NON-PROFIT MANAGEMENT OF REGULATED NETWORK ASSETS: RECIPE FOR EFFICIENCY?

Michael Giberson

Take billions of dollars of network assets owned by a number of local for-profit monopolists regulated by both state and federal agencies, turn control (but not ownership) of the assets over to a bigger regional monopoly organized as a non-profit run by an independent board, require that all major decisions must be vetted in a stakeholder review process and then submitted for regulatory approval. Several of such non-profit, regulated regional monopolies have been established, mostly developed independently of one another, and using somewhat different business models, custom-built software, individual accounting methods, and idiosyncratic rate designs.

Question: Is this a recipe for efficiency? FERC wants to know.

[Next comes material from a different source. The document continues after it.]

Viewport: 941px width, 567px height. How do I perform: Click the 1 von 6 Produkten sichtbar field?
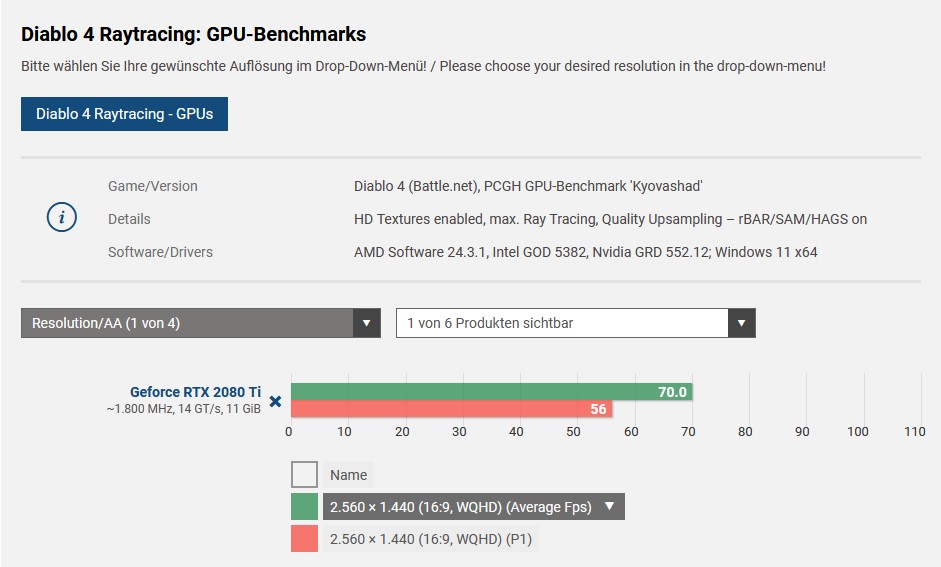[576, 323]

On September 15, FERC issued a “Notice of Inquiry” concerning the financial reporting, oversight and cost recovery practices of Regional Transmission Organizations (RTOs) and Independent System Operators (ISOs). RTOs and ISOs are two kinds of FERC-regulated regional organizations managing transmission assets and in several cases operating energy markets. Some energy consumers and other market participants have raised questions about the costs of these organizations, but it has turned out to be difficult for FERC – and others – to address these questions. Hence, the Notice of Inquiry.

Perhaps the surprising thing here is not that these organizations may be inefficient, but that they work at all. Maybe non-profit governance or regulatory oversight works better than your typical “market oriented” economist might think, or maybe something else is going on. If you have a good handle on these sorts of issues, you may want to submit a response to FERC. Comments are due November 4.

More information is available in a FERC Press Release and the full Notice of Inquiry (pdf file), both available from FERC’s website at www.ferc.gov.

AIR QUALITY BOOSTS HOUSING PRICES

Lynne Kiesling

Many thanks to Andrew Morriss over at The Commons for the link to this Chay and Greenstone working paper on the effects of air quality on housing prices.

The typical econometric method for performing such an analysis is called hedonic estimation, where your dependent variable is the house price and your independent variables are all of the things that you can measure that you hypothesize can affect that price. As the authors note, cross-section hedonic analyses have not yielded robust results on the value benefits that clean air provides. So they are enhancing the hedonic technique by using instrumental variables to control for some of the omitted variables (which are likely to abound in such a case). In instrumental variables, you use a variable that is highly correlated with one of your explanatory variables (TSP, or total suspended particulate, concentration in this case), but is not correlated with the error term in your single-equation regression.

Chay and Greenstone find that air quality does affect housing prices, and their econometric technique allows them to be more confident in saying that because they have been able to control for many confounding effects that are difficult or impossible to measure.

Very interesting …

REAP THE WILD WIND

Lynne Kiesling

Hey, how often do I get to use an Ultravox song title?!?

Here’s a cool Wired magazine article on using computer models to estimate the wind power potential of a particular location. Before the development and refinement of such modeling, those wanting to know how much power potential they have would have to use an anemometer over a whole year to account for seasonality. Now they can make their assessments of the economic viability of a wind turbine much more quickly, using computer modeling.

THE COMPLEXITY OF WORLD OIL MARKETS

Lynne Kiesling

There’s a lot going on in world oil markets, as summarized in this Channel News Asia article. China is growing like gangbusters, shifting out demand for oil. Yukos, with a contract to supply them, is under fire from the Russian government (I am suspicious that it’s a case of expropriation on the part of the Russian government that the head of Yukos has been imprisoned and dogged for a year, but I don’t know for sure). Yukos has said it cannot fulfill its deliveries to China because its shipping costs have increased, which may or may not be a cover for other dynamics in their domestic government relationship. Hurricane Ivan damaged oil rigs in the Gulf of Mexico. And OPEC says that they will lift their quota, but they are producing so close to capacity anyway that such a claim can have no substantive effect on world prices.